START Materials provided
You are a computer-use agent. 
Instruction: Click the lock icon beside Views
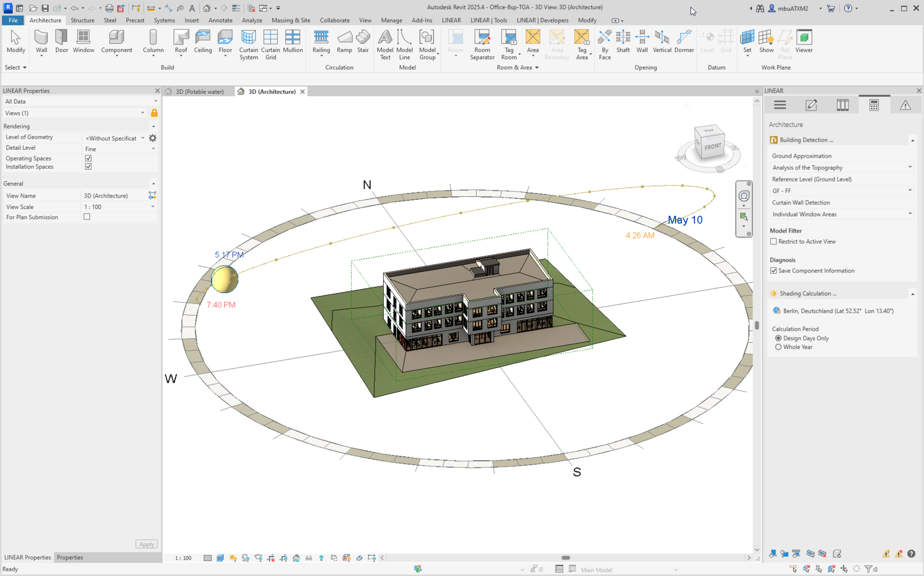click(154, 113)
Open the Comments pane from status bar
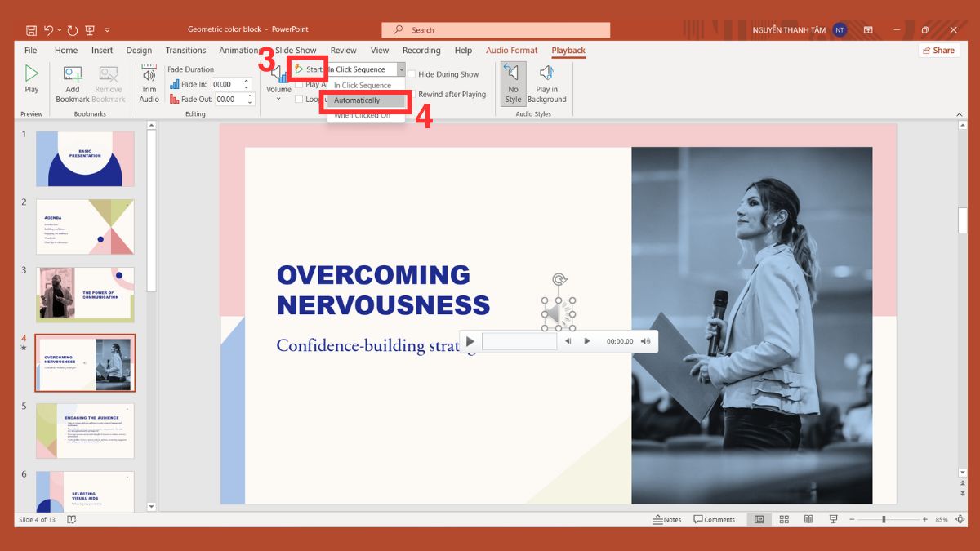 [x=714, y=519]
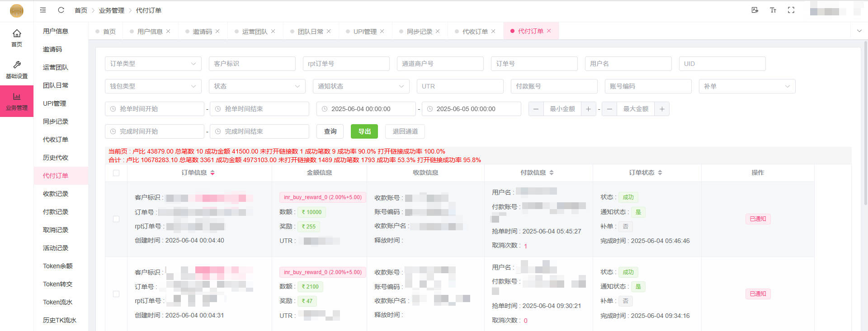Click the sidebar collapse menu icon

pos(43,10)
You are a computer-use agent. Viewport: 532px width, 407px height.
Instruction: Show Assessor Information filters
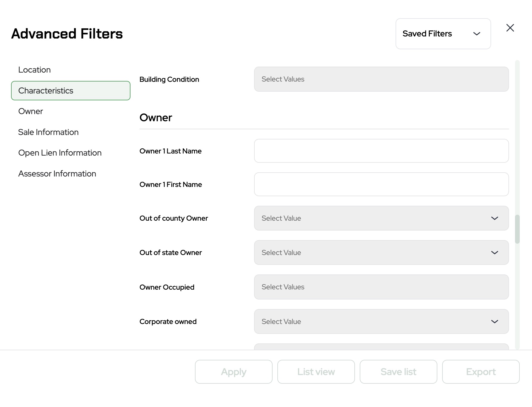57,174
END Materials provided
START Materials provided
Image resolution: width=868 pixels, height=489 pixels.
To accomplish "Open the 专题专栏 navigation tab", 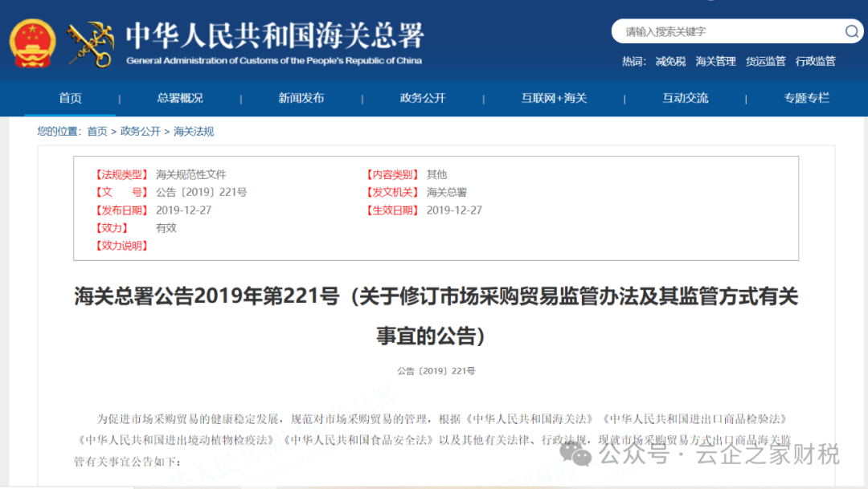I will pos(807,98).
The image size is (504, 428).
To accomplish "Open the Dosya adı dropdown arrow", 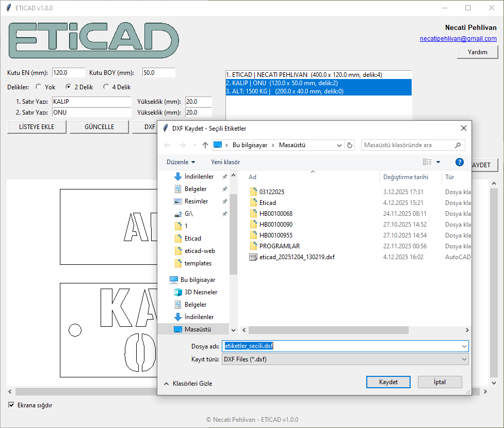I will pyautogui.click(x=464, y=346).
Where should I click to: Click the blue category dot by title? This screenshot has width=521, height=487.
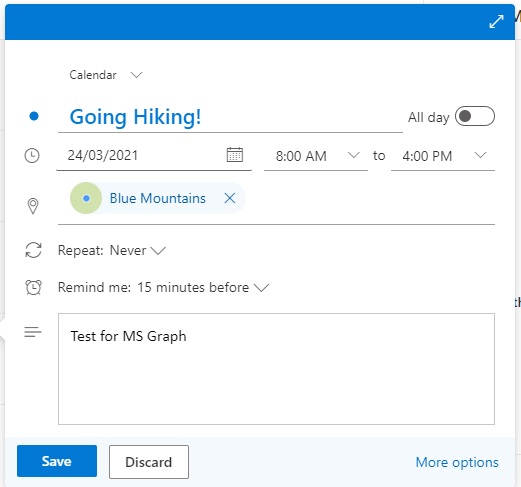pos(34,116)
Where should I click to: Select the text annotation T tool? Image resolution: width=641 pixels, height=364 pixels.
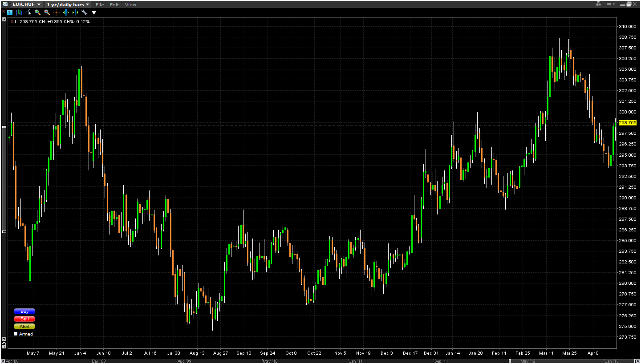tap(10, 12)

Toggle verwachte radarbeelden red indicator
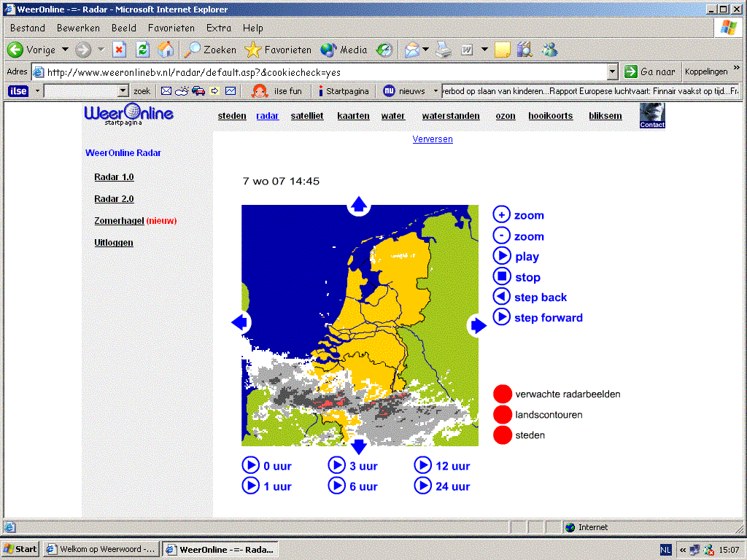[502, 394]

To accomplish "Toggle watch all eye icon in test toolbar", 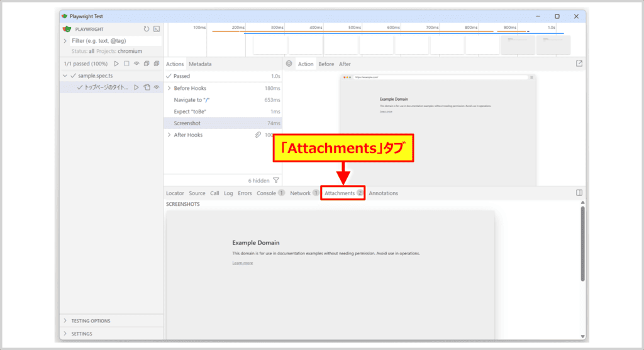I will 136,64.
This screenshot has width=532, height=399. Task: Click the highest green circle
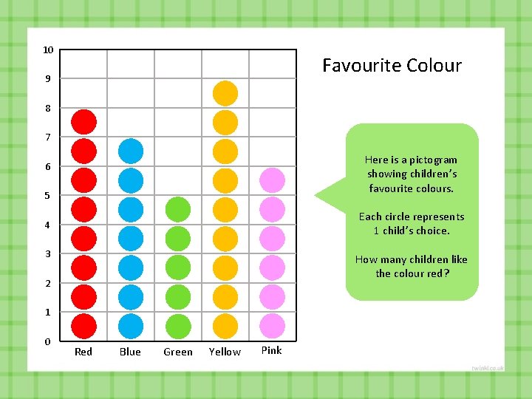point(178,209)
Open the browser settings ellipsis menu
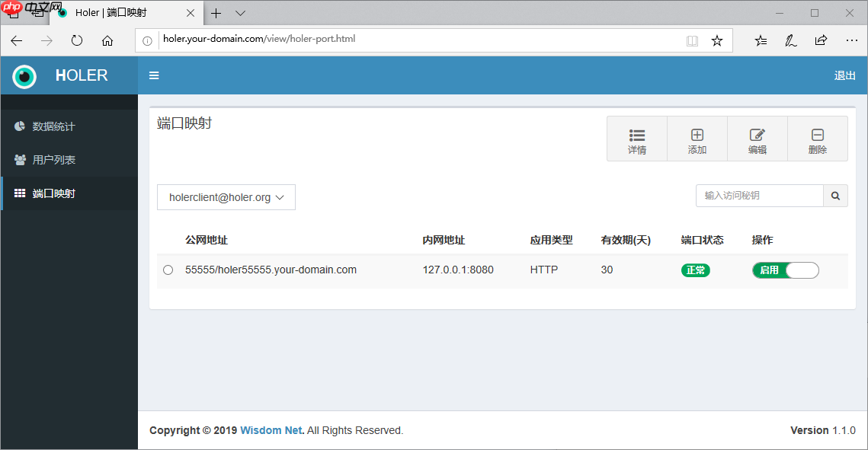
END Materials provided
Brief: Count the lines of the entries above in which the string "agent" appears. Supply the number only.

Result: 2